Problem description ▸ The entries follow. Copy every line in which "screenshot" appears.

[Records excerpted from a collection]
◇ ◇ ◇ ◇ ◇ ◇ ◇
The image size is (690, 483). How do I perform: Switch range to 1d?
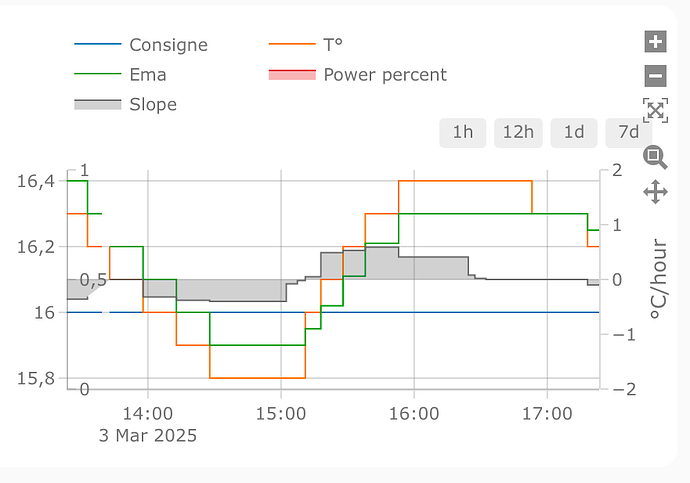coord(574,132)
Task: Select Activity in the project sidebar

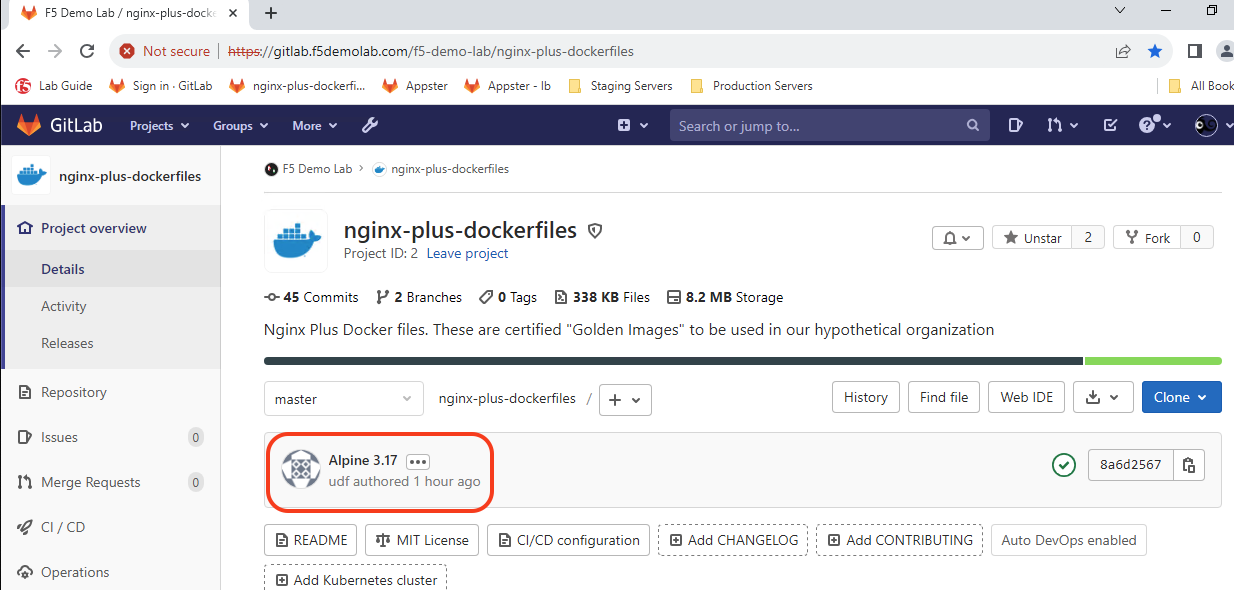Action: point(64,306)
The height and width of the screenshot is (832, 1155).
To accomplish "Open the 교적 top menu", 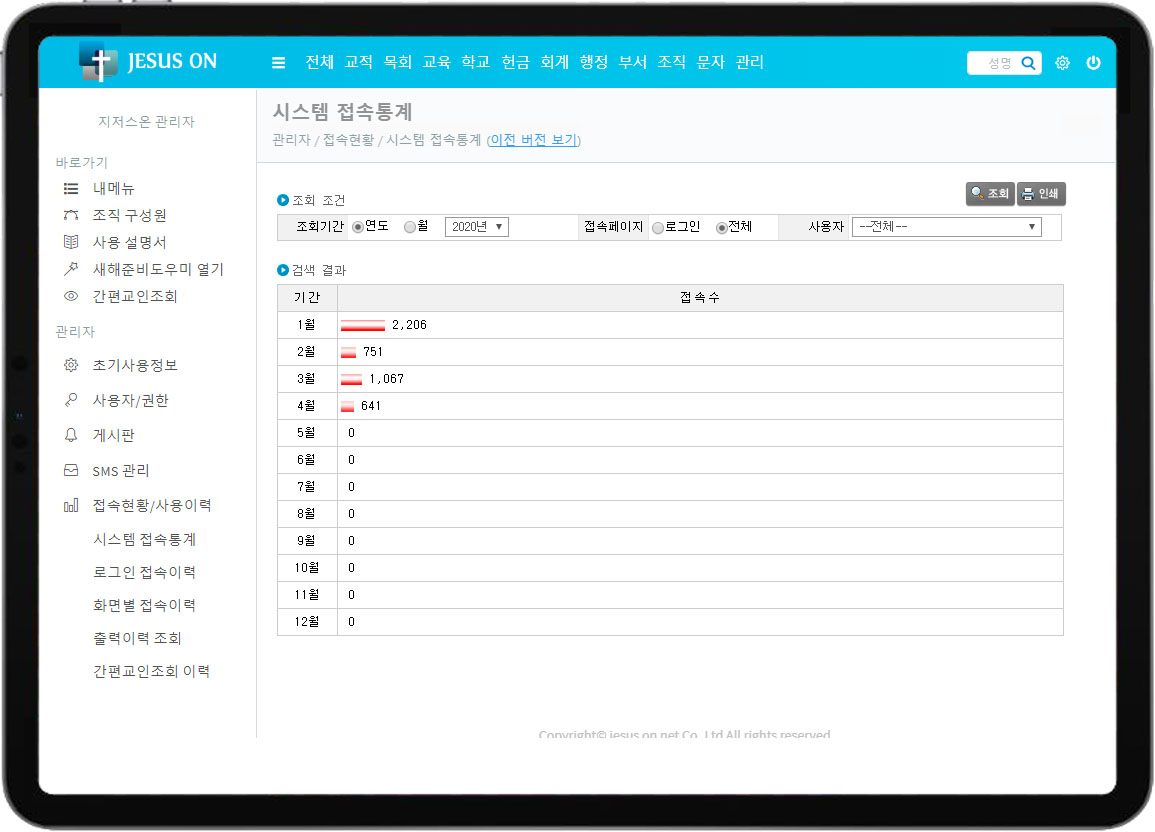I will [358, 63].
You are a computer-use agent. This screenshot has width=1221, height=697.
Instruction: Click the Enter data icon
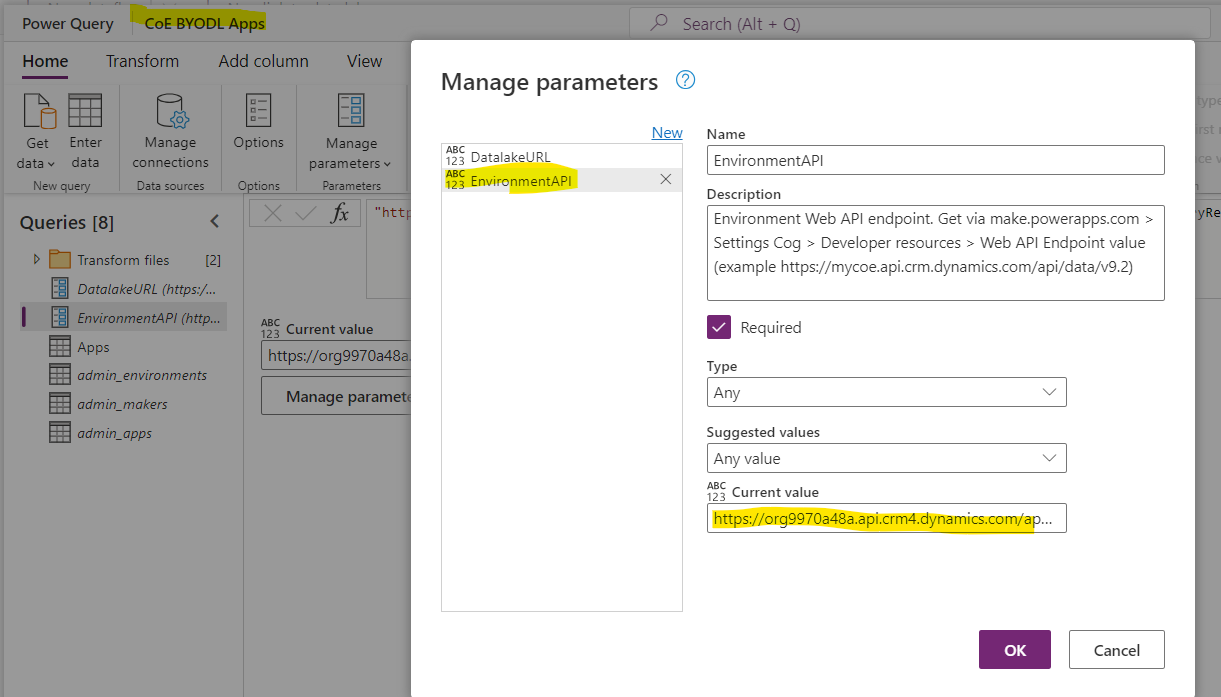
◇ ◇ ◇ ◇ ◇ ◇ ◇
Task output ▸
The height and width of the screenshot is (832, 1155).
You are a computer-use agent. This screenshot has width=1221, height=697.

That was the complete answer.